## What is asked
In the forum post on good and evil, reproduce the stretch from "Your takeaway point" through "keep on truckin’.", changing "beetles" to "ants".

## Extract to read
According to the bible - it was - took it seven days, trapped all of its creation in a ‘garden’ and forbade said creation to eat from a specific tree - without giving them the knowledge they needed to understand that eating from said tree was a ‘bad thing’. If it weren’t for our lord and savior, we would never have escaped from that garden nor had the ability to discern good from evil.
For escaping, said deity cursed women, limited our lifespans and forced us unto hard labor - and then confounded all of our efforts to work together (the babel incident) for said deity was concerned we would become as powerful as him. Failing then to stop our progress, it then proceeded to commit genocide on the whole of the earth with the exception of one family and their pets.
Then, in order to make it all up to us - said deity required human sacrifice to appease him and promised to never flood the earth again - of course, when it returns it will destroy the earth with fire.
Your takeaway point is that most of us are unable to jump off that cliff or stick that gun in our mouths or swallow that bottle of pills or what have you. We’re wired that way to make sure we hang around and keep suffering.
This whole thread and especially the OP is very human centric. If a god created this planet for beetles,thing aren’t so evil and sadistic. They just keep on keeping on. Getting eaten by the occasional bird is just life.
What if there is no good or evil? What if the word just exists and it’s humans that have overlaid it with this concept of good and evil. Our counterparts in the animal word certainly don’t seem to be bothered by the intrinsic goodness or evilness of their world. They just keep on truckin’.

## Provided records
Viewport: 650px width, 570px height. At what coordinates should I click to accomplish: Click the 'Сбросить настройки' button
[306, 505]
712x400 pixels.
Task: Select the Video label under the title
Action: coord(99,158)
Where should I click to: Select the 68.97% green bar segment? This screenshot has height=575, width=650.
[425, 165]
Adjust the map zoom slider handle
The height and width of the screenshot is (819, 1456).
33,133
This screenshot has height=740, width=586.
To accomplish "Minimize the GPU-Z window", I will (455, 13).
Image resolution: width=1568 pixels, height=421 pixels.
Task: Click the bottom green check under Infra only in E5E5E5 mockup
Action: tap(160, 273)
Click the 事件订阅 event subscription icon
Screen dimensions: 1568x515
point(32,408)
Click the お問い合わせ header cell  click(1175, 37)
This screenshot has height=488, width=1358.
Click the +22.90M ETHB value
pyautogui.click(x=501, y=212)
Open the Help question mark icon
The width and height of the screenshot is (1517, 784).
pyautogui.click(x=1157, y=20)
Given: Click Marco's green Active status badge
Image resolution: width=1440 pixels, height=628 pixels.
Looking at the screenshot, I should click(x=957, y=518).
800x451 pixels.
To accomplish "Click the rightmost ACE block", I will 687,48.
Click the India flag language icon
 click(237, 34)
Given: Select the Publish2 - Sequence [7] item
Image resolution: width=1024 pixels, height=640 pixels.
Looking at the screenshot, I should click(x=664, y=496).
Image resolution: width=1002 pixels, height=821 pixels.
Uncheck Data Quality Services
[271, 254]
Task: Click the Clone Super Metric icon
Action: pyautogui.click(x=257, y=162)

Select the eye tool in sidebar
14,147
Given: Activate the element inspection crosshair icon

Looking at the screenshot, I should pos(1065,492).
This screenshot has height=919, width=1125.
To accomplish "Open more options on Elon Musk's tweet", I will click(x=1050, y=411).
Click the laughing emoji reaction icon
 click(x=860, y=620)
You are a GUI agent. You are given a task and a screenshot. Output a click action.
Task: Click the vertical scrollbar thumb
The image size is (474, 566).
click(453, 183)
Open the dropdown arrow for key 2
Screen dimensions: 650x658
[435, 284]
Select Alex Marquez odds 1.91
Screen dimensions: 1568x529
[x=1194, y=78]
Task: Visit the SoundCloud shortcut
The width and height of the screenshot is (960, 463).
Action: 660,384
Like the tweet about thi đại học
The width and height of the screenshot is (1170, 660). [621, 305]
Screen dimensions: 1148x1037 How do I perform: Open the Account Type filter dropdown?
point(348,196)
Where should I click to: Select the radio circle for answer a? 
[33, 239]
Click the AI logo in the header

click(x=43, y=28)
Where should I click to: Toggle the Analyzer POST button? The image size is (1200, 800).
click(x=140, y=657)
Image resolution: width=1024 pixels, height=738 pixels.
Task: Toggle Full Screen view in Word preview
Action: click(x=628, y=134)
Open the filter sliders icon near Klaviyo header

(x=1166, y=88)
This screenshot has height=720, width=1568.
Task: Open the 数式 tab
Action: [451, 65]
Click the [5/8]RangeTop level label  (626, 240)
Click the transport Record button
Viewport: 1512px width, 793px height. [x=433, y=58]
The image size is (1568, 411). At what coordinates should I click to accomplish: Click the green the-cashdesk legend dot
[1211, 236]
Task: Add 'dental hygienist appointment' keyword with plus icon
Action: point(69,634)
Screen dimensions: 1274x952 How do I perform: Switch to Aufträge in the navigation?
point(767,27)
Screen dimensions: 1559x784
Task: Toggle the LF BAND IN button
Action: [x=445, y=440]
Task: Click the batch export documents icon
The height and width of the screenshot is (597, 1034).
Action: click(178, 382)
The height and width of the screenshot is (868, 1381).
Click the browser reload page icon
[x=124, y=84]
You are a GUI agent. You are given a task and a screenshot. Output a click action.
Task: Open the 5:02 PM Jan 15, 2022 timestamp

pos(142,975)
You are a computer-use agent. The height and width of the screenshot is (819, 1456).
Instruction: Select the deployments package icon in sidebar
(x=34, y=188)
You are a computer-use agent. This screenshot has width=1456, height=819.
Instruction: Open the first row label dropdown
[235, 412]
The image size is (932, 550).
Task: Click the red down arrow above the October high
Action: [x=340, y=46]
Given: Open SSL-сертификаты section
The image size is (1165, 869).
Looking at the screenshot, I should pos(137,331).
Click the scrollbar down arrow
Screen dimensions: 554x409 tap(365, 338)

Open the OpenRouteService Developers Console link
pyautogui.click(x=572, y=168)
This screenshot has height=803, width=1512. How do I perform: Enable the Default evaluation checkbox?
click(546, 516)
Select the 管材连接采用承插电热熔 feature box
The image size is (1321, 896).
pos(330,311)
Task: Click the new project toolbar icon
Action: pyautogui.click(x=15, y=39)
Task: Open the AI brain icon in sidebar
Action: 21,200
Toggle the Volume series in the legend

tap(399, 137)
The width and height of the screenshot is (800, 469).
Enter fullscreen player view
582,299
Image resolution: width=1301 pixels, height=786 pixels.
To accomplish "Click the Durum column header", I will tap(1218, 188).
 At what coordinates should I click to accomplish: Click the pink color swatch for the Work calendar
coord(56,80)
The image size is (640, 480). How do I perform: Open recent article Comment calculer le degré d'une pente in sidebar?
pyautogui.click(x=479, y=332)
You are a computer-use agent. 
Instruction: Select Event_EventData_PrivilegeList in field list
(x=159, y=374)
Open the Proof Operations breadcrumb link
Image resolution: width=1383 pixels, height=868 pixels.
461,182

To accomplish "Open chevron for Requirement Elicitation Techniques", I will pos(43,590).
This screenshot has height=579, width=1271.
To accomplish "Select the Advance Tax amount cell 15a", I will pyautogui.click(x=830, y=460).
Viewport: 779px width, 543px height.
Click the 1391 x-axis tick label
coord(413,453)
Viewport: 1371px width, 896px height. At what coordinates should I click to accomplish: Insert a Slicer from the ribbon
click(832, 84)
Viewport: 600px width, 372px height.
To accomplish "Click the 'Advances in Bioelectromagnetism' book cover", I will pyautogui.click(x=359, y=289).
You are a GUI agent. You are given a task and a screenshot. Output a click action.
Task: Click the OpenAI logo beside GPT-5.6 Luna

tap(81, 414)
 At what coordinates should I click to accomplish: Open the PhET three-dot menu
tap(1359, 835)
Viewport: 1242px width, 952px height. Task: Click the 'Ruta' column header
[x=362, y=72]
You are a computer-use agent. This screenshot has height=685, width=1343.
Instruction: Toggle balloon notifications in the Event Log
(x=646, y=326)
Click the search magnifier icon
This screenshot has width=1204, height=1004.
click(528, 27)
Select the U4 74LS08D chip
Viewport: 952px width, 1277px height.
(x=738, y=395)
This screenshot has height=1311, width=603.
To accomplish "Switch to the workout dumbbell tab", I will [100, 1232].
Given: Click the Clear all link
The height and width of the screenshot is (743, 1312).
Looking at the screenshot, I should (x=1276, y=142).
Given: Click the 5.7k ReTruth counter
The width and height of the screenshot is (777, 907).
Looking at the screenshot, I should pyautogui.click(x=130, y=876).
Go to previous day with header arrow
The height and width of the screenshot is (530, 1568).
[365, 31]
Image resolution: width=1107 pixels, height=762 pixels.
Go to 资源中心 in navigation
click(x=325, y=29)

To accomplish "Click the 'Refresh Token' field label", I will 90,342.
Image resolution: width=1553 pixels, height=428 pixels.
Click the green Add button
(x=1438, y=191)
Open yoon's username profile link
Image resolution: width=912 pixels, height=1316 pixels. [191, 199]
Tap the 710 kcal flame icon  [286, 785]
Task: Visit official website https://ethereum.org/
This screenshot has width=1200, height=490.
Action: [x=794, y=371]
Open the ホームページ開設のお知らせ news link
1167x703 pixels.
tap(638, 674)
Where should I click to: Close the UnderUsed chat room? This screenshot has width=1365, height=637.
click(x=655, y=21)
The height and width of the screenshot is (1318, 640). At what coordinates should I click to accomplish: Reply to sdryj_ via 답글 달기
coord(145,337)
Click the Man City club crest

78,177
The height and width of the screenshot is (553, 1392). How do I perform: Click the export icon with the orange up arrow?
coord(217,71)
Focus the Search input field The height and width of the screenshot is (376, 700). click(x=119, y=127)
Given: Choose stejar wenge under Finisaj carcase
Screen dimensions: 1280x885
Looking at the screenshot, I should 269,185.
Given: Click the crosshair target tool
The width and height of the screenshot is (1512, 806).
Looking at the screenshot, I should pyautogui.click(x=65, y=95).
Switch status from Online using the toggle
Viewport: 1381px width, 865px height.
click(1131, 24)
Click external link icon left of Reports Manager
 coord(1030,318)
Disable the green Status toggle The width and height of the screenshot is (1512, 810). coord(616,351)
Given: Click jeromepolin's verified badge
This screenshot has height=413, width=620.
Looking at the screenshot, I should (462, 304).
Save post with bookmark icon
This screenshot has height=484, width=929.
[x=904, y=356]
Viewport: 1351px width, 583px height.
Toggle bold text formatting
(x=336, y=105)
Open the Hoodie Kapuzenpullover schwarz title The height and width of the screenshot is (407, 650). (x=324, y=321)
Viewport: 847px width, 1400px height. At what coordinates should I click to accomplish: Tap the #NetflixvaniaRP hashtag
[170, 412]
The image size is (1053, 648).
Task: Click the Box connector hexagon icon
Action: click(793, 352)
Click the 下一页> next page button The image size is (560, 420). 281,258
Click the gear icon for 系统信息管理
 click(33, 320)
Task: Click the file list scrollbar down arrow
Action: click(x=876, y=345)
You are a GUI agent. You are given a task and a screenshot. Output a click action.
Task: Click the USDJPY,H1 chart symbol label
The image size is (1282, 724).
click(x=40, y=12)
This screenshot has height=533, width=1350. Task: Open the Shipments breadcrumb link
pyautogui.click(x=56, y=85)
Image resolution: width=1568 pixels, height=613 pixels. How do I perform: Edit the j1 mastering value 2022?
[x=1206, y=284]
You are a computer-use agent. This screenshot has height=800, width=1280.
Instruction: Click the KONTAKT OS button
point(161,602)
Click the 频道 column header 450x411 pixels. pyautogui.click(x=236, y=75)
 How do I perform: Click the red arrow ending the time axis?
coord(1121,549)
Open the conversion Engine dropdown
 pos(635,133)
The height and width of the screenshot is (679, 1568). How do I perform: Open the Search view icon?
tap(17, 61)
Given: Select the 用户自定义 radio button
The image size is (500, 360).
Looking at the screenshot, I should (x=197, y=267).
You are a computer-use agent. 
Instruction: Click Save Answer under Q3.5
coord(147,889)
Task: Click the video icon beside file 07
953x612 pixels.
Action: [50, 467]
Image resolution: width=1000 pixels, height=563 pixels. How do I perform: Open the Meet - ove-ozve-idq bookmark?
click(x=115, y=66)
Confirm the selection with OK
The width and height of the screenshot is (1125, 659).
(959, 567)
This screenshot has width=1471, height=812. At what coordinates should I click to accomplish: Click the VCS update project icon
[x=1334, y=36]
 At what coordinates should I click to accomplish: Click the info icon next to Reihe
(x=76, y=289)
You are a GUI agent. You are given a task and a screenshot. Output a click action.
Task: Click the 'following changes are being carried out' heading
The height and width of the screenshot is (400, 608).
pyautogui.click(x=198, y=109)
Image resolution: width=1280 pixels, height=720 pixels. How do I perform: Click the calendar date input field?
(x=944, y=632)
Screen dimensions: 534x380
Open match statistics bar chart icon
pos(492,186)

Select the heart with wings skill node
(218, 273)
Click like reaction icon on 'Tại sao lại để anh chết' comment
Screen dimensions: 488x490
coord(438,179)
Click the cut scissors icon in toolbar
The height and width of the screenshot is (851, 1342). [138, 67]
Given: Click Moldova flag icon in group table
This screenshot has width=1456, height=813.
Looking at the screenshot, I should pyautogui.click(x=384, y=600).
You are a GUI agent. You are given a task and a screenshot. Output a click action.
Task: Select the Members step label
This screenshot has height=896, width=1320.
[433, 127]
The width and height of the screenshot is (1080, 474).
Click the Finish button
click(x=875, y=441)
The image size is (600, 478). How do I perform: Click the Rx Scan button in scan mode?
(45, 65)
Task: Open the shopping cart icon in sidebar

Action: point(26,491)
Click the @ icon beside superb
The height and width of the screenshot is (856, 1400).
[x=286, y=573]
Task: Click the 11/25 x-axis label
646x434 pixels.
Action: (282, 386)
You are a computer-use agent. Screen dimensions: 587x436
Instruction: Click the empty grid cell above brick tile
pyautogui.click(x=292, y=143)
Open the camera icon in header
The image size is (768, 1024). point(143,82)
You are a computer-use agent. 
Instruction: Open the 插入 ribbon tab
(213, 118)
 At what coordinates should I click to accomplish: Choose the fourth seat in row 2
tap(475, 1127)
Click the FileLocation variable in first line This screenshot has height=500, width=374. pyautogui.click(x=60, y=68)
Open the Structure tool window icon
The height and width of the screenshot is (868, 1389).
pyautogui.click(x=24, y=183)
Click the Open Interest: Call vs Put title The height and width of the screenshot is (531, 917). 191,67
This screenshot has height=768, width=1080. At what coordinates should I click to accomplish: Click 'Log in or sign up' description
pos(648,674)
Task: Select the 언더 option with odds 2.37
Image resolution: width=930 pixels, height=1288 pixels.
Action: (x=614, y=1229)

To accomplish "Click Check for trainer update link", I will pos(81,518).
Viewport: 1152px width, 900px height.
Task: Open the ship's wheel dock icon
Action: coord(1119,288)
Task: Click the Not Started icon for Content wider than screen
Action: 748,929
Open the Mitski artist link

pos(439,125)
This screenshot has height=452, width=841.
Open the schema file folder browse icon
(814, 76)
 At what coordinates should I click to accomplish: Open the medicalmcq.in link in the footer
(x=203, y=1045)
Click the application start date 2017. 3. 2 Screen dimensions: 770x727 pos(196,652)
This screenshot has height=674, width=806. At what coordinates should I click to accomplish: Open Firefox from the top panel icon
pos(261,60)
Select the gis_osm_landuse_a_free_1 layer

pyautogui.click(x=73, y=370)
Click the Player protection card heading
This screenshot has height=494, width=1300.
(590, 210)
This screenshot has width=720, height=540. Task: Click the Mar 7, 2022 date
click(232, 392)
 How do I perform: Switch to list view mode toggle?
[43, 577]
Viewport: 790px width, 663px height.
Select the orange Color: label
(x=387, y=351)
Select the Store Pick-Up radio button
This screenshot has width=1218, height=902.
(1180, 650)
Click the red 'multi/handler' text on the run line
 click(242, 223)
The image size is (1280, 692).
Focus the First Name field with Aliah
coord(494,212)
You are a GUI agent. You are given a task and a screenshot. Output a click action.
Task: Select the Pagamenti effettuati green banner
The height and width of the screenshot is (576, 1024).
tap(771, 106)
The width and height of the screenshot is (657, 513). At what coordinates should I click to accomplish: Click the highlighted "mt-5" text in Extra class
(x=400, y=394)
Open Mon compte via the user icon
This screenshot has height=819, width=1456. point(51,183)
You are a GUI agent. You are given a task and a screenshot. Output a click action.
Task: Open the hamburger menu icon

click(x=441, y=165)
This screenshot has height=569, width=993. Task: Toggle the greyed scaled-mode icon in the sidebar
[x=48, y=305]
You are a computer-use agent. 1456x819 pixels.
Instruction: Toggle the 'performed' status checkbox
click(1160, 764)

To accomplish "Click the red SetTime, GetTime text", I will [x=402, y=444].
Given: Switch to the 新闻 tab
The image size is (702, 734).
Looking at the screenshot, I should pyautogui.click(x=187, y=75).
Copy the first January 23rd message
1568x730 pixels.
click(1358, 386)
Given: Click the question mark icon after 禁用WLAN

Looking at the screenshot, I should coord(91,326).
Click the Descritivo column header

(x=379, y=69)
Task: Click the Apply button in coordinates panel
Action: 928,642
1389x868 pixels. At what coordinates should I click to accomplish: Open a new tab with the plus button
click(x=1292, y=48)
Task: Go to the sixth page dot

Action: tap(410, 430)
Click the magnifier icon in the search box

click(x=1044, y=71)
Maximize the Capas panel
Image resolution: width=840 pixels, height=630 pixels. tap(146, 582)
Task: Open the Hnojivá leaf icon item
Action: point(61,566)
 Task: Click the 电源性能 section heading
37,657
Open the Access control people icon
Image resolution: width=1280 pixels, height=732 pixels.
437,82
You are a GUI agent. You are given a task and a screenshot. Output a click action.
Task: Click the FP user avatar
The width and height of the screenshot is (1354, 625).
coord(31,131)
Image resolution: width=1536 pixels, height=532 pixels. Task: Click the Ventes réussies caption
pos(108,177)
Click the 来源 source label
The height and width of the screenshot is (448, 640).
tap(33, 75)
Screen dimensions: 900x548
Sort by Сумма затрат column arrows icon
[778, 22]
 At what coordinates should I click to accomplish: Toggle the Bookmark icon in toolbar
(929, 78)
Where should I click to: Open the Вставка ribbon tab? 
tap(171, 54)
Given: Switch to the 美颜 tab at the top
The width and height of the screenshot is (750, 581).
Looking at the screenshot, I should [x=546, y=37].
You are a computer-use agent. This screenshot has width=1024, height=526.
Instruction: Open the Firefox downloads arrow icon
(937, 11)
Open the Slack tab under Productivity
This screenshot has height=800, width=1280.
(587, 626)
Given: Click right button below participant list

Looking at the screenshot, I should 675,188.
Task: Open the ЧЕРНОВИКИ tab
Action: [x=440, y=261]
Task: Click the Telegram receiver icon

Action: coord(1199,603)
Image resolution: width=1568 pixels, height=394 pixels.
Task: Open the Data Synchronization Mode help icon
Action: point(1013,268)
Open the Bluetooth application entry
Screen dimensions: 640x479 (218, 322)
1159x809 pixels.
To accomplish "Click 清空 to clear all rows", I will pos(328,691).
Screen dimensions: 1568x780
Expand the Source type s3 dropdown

## Complete response
Your takeaway point is that most of us are unable to jump off that cliff or stick that gun in our mouths or swallow that bottle of pills or what have you. We’re wired that way to make sure we hang around and keep suffering.
This whole thread and especially the OP is very human centric. If a god created this planet for ants,thing aren’t so evil and sadistic. They just keep on keeping on. Getting eaten by the occasional bird is just life.
What if there is no good or evil? What if the word just exists and it’s humans that have overlaid it with this concept of good and evil. Our counterparts in the animal word certainly don’t seem to be bothered by the intrinsic goodness or evilness of their world. They just keep on truckin’.